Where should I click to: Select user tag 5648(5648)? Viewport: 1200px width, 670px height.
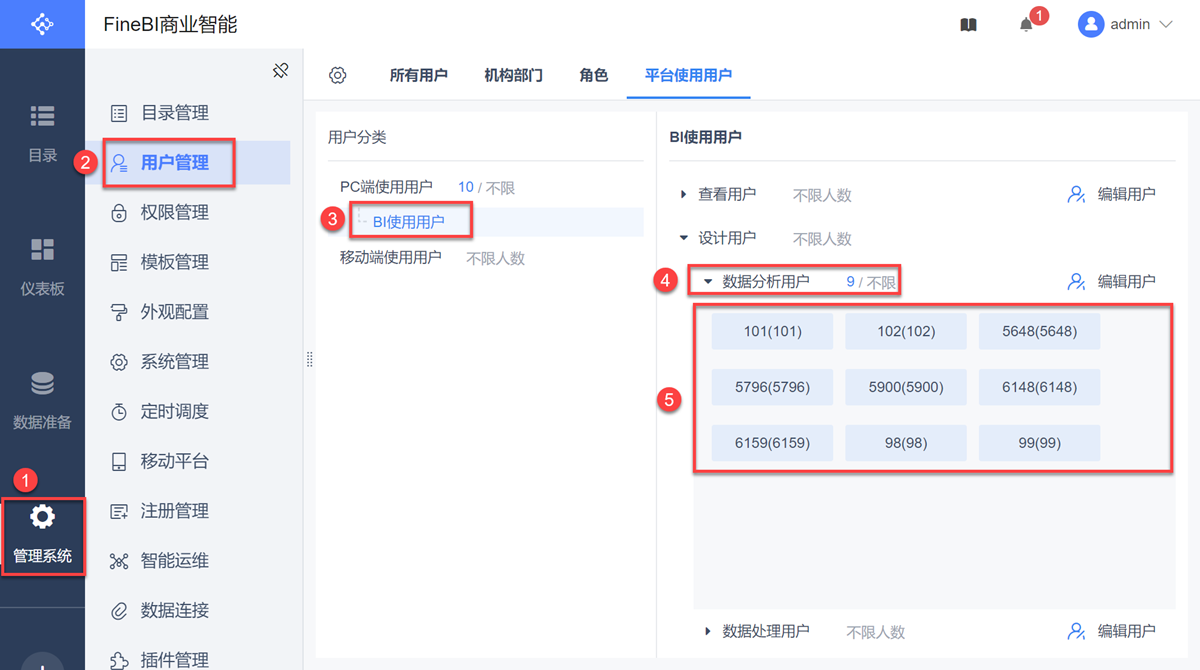point(1039,331)
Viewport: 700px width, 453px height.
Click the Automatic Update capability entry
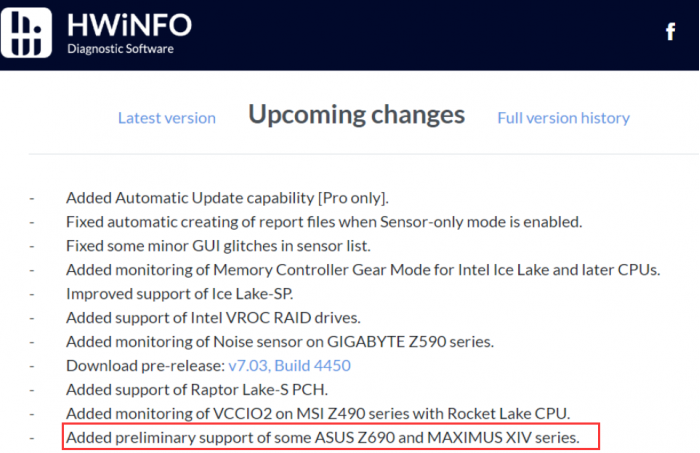(x=227, y=197)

########################################

Pictures stay out; print everything else in the data exactly.

Where should I click to: Select user tag 5648(5648)? Viewport: 1200px width, 670px height.
point(1039,331)
Viewport: 700px width, 453px height.
Click the Automatic Update capability entry
(x=227, y=197)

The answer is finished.